A Monster Calls: un conte sauvage

Une fable fracassante sur les terreurs d’un enfant. 

A Monster Calls ©Prod

Chaque soir après minuit, le jeune Conor (formidable Lewis MacDougall) entre en contact avec l’arbre monstrueux de son jardin, traversant avec lui des cauchemars éprouvants mais nécessaires pour affronter un réel trop lourd à porter: la mort très proche de sa mère atteinte d’un cancer en phase terminale. Magnifiquement adapté d’un best-seller britannique de littérature jeunesse, le nouveau film de l’ultra-talentueux cinéaste espagnol Juan Antonio Bayona (très remarqué avec L’orphelinat, mais qui tourne en anglais depuis The Impossible sur le tsunami) nous a littéralement éblouis.
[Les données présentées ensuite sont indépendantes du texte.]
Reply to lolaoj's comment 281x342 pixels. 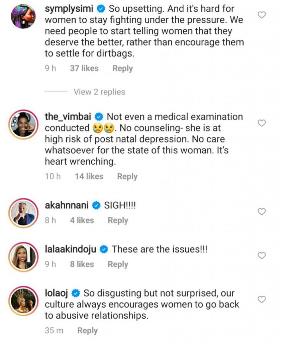pyautogui.click(x=87, y=331)
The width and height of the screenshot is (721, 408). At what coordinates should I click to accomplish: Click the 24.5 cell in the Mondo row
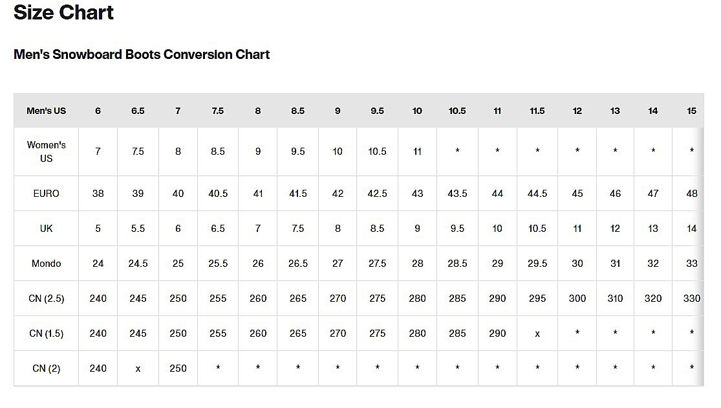coord(138,264)
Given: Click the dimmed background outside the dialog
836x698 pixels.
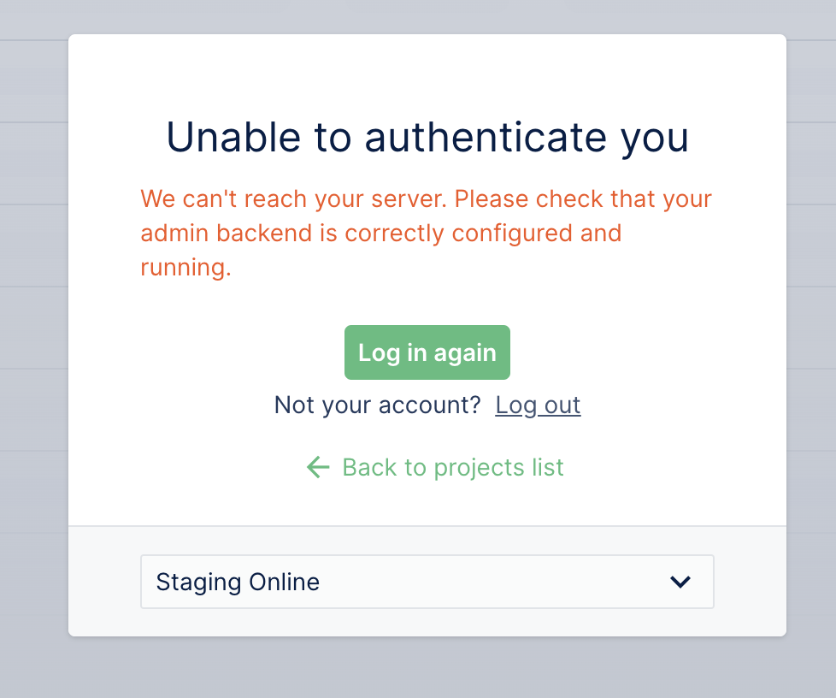Looking at the screenshot, I should click(34, 342).
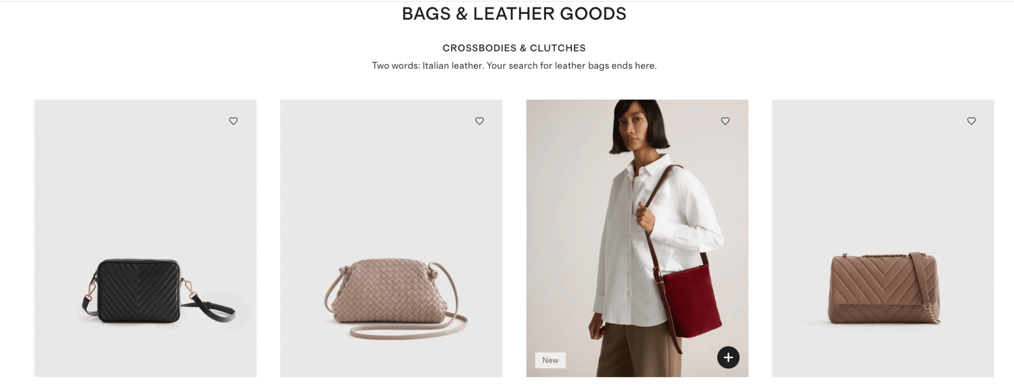Select the BAGS & LEATHER GOODS heading
The height and width of the screenshot is (386, 1014).
(x=514, y=14)
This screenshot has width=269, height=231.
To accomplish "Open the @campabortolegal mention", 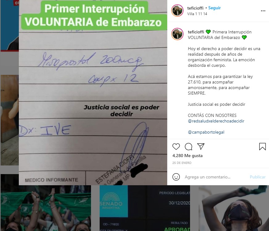I will tap(206, 132).
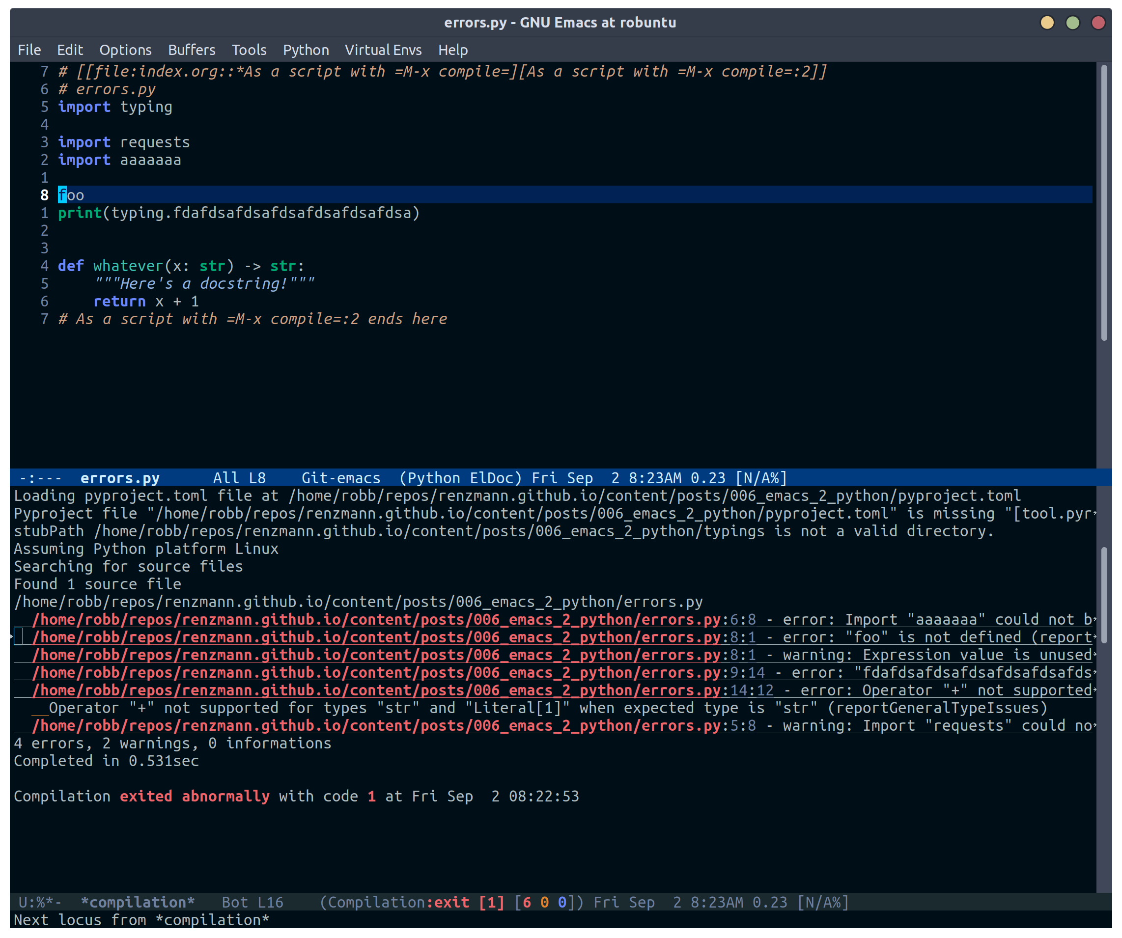Open the Options menu
The width and height of the screenshot is (1122, 938).
[126, 50]
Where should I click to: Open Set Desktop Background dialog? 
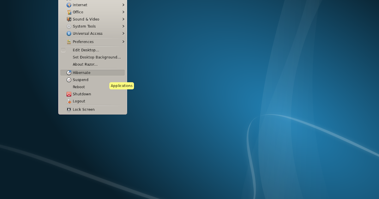pos(96,57)
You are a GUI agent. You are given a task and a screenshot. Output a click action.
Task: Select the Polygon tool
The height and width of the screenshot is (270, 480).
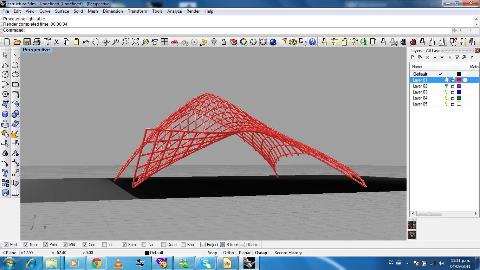point(5,94)
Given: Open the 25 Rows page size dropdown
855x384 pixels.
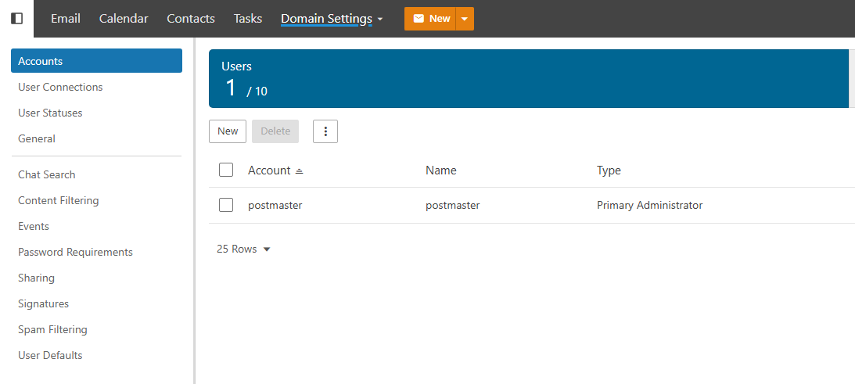Looking at the screenshot, I should (243, 249).
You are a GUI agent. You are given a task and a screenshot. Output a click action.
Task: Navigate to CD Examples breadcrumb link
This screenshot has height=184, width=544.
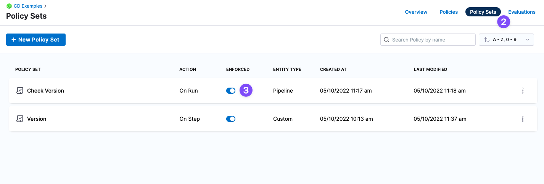click(x=28, y=6)
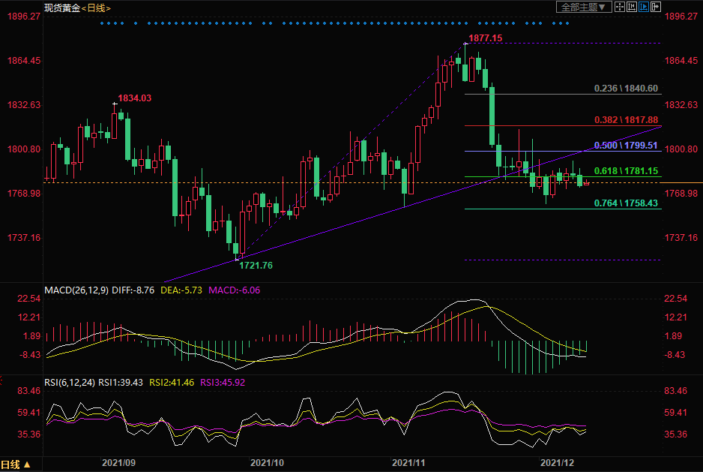This screenshot has width=703, height=472.
Task: Click the crosshair cursor icon
Action: (620, 7)
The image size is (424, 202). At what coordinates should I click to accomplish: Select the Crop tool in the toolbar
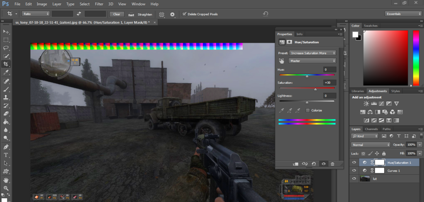coord(6,64)
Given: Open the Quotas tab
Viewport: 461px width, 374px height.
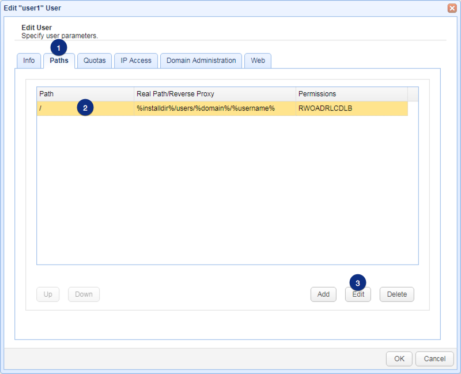Looking at the screenshot, I should [x=95, y=61].
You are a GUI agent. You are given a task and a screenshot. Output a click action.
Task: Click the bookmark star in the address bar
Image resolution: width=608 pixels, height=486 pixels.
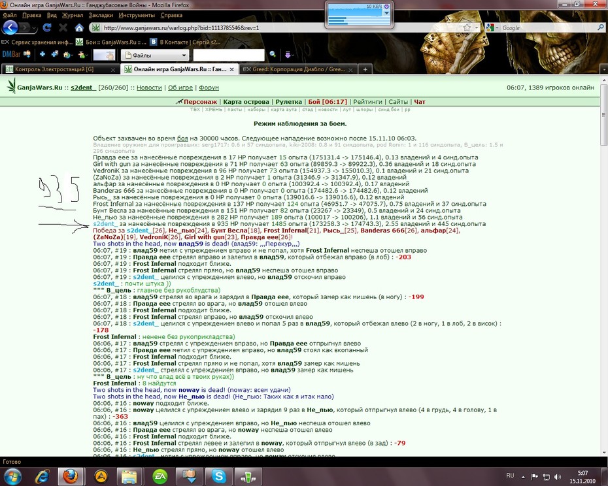467,27

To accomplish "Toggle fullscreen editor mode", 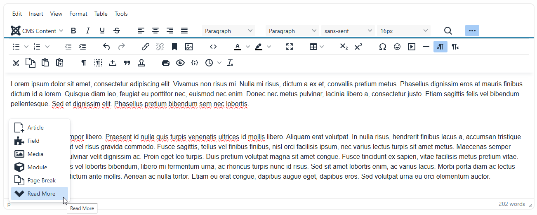I will click(290, 47).
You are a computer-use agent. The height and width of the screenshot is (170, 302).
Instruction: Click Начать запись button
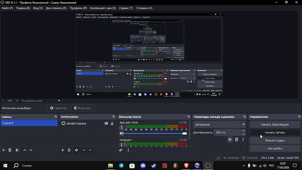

À la fois dans le propos (un hymne à l’imaginaire de l’enfance, fût-il terrifiant), mais aussi dans la forme, quelque part entre King Kong et les aquarelles japonaises, mâtiné de Spielberg et d’un certain panache contemporain. Une puissance de mise en scène qui doit aussi beaucoup à la justesse de son casting: la très émouvante Felicity Jones (l’actrice anglaise qui cartonne dans le reboot Star Wars, Rogue One) en maman malade; une excellente Sigourney Weaver (revenue d’Alien) dans le rôle de la grand-mère trop sévère; Liam Neeson qui prête sa voix caverneuse (comme dans Le monde de Narnia) à l’arbre magique. Une fable enchanteresse et sauvage secouée de beauté et de peurs, qui touche au cœur. Plutôt à partir de douze ans.

*** A Monster Calls. Réalisé par J. A. Bayona. Avec Lewis MacDougall, Felicity Jones, Sigourney Weaver – 108’.